Goal of the exercise —
Under no circumstances alter the records; copy each one exactly.

==== Task inputs ====

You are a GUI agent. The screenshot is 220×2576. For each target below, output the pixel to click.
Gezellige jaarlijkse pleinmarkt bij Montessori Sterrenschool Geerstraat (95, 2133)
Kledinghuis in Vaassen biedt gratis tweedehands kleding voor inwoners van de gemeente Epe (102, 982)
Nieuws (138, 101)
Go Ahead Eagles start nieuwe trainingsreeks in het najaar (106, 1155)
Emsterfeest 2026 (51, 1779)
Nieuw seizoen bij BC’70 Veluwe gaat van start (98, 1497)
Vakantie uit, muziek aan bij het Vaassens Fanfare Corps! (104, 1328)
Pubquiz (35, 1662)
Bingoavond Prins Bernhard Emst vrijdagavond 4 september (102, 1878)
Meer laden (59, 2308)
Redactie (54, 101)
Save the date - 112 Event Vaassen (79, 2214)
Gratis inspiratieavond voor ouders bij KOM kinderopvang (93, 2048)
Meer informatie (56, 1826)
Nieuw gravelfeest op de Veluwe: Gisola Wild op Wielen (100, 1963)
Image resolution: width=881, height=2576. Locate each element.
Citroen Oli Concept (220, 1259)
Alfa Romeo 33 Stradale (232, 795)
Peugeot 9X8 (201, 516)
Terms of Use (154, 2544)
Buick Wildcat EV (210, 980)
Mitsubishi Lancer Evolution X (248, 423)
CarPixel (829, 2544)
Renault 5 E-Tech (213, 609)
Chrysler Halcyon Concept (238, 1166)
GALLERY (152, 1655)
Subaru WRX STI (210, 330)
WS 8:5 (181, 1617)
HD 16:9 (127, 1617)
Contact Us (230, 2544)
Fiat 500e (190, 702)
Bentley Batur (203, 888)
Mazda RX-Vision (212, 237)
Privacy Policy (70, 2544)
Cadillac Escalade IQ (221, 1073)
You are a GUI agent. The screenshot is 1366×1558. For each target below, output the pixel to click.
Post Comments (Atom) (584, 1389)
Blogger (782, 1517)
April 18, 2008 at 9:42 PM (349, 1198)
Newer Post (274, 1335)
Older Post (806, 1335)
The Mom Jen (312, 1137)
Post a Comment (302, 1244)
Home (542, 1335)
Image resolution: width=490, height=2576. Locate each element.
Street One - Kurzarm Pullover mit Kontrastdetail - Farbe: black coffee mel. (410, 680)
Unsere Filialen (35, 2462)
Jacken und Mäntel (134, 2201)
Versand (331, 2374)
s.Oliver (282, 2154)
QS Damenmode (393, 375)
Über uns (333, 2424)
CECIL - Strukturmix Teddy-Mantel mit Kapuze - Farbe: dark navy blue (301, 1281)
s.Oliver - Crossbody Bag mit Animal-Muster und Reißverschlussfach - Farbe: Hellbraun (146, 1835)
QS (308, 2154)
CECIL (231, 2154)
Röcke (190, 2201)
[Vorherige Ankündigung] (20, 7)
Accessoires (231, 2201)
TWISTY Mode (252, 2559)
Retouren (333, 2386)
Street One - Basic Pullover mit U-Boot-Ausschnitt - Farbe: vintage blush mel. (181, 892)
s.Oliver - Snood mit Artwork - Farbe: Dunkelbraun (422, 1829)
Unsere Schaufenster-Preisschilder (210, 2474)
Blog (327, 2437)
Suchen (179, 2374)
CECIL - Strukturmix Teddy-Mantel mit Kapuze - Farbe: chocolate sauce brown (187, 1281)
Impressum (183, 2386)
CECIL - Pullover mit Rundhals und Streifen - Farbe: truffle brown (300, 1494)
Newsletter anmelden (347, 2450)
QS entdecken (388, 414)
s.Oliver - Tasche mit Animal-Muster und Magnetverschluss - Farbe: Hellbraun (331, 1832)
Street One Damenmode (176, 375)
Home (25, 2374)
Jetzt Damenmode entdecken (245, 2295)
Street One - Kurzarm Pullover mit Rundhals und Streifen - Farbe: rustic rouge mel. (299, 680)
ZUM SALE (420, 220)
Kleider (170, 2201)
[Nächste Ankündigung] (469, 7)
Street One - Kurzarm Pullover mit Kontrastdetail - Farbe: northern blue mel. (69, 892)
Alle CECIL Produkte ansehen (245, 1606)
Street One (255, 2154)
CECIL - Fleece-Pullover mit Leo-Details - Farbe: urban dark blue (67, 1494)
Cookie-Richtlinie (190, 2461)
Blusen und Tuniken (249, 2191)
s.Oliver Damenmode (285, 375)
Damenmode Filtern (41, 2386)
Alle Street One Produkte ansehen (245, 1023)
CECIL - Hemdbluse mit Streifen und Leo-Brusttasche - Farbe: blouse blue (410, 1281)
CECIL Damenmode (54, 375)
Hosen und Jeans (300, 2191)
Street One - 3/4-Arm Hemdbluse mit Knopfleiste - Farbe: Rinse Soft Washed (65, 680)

====

Written solution —
You are a GUI agent. The screenshot is 220×2576. For each target below, output the pixel to click.
Gezellige jaarlijkse pleinmarkt bij Montessori Sterrenschool Geerstraat (95, 2133)
Kledinghuis in Vaassen biedt gratis tweedehands kleding voor inwoners van de gemeente Epe (102, 982)
Nieuws (138, 101)
Go Ahead Eagles start nieuwe trainingsreeks in het najaar (106, 1155)
Emsterfeest 2026 (51, 1779)
Nieuw seizoen bij BC’70 Veluwe gaat van start (98, 1497)
Vakantie uit, muziek aan bij het Vaassens Fanfare Corps! (104, 1328)
Pubquiz (35, 1662)
Bingoavond Prins Bernhard Emst vrijdagavond 4 september (102, 1878)
Meer laden (59, 2308)
Redactie (54, 101)
Save the date - 112 Event Vaassen (79, 2214)
Gratis inspiratieavond voor ouders bij KOM kinderopvang (93, 2048)
Meer informatie (56, 1826)
Nieuw gravelfeest op de Veluwe: Gisola Wild op Wielen (100, 1963)
Image resolution: width=881, height=2576. Locate each element.
Citroen Oli Concept (220, 1259)
Alfa Romeo 33 Stradale (232, 795)
Peugeot 9X8 (201, 516)
Terms of Use (154, 2544)
Buick Wildcat EV (210, 980)
Mitsubishi Lancer Evolution X (248, 423)
CarPixel (829, 2544)
Renault 5 E-Tech (213, 609)
Chrysler Halcyon Concept (238, 1166)
GALLERY (152, 1655)
Subaru WRX STI (210, 330)
WS 8:5 (181, 1617)
HD 16:9 (127, 1617)
Contact Us (230, 2544)
Fiat 500e (190, 702)
Bentley Batur (203, 888)
Mazda RX-Vision (212, 237)
Privacy Policy (70, 2544)
Cadillac Escalade IQ (221, 1073)
You are a GUI agent. The screenshot is 1366×1558. For each target below, output the pixel to click.
Post Comments (Atom) (584, 1389)
Blogger (782, 1517)
April 18, 2008 at 9:42 PM (349, 1198)
Newer Post (274, 1335)
Older Post (806, 1335)
The Mom Jen (312, 1137)
Post a Comment (302, 1244)
Home (542, 1335)
Image resolution: width=490, height=2576. Locate each element.
Street One - Kurzarm Pullover mit Kontrastdetail - Farbe: black coffee mel. (410, 680)
Unsere Filialen (35, 2462)
Jacken und Mäntel (134, 2201)
Versand (331, 2374)
s.Oliver (282, 2154)
QS Damenmode (393, 375)
Über uns (333, 2424)
CECIL - Strukturmix Teddy-Mantel mit Kapuze - Farbe: dark navy blue (301, 1281)
s.Oliver - Crossbody Bag mit Animal-Muster und Reißverschlussfach - Farbe: Hellbraun (146, 1835)
QS (308, 2154)
CECIL (231, 2154)
Röcke (190, 2201)
[Vorherige Ankündigung] (20, 7)
Accessoires (231, 2201)
TWISTY Mode (252, 2559)
Retouren (333, 2386)
Street One - Basic Pullover mit U-Boot-Ausschnitt - Farbe: vintage blush mel. (181, 892)
s.Oliver - Snood mit Artwork - Farbe: Dunkelbraun (422, 1829)
Unsere Schaufenster-Preisschilder (210, 2474)
Blog (327, 2437)
Suchen (179, 2374)
CECIL - Strukturmix Teddy-Mantel mit Kapuze - Farbe: chocolate sauce brown (187, 1281)
Impressum (183, 2386)
CECIL - Pullover mit Rundhals und Streifen - Farbe: truffle brown (300, 1494)
Newsletter anmelden (347, 2450)
QS entdecken (388, 414)
s.Oliver - Tasche mit Animal-Muster und Magnetverschluss - Farbe: Hellbraun (331, 1832)
Street One Damenmode (176, 375)
Home (25, 2374)
Jetzt Damenmode entdecken (245, 2295)
Street One - Kurzarm Pullover mit Rundhals und Streifen - Farbe: rustic rouge mel. (299, 680)
ZUM SALE (420, 220)
Kleider (170, 2201)
[Nächste Ankündigung] (469, 7)
Street One - Kurzarm Pullover mit Kontrastdetail - Farbe: northern blue mel. (69, 892)
Alle CECIL Produkte ansehen (245, 1606)
Street One (255, 2154)
CECIL - Fleece-Pullover mit Leo-Details - Farbe: urban dark blue (67, 1494)
Cookie-Richtlinie (190, 2461)
Blusen und Tuniken (249, 2191)
s.Oliver Damenmode (285, 375)
Damenmode Filtern (41, 2386)
Alle Street One Produkte ansehen (245, 1023)
CECIL - Hemdbluse mit Streifen und Leo-Brusttasche - Farbe: blouse blue (410, 1281)
CECIL Damenmode (54, 375)
Hosen und Jeans (300, 2191)
Street One - 3/4-Arm Hemdbluse mit Knopfleiste - Farbe: Rinse Soft Washed (65, 680)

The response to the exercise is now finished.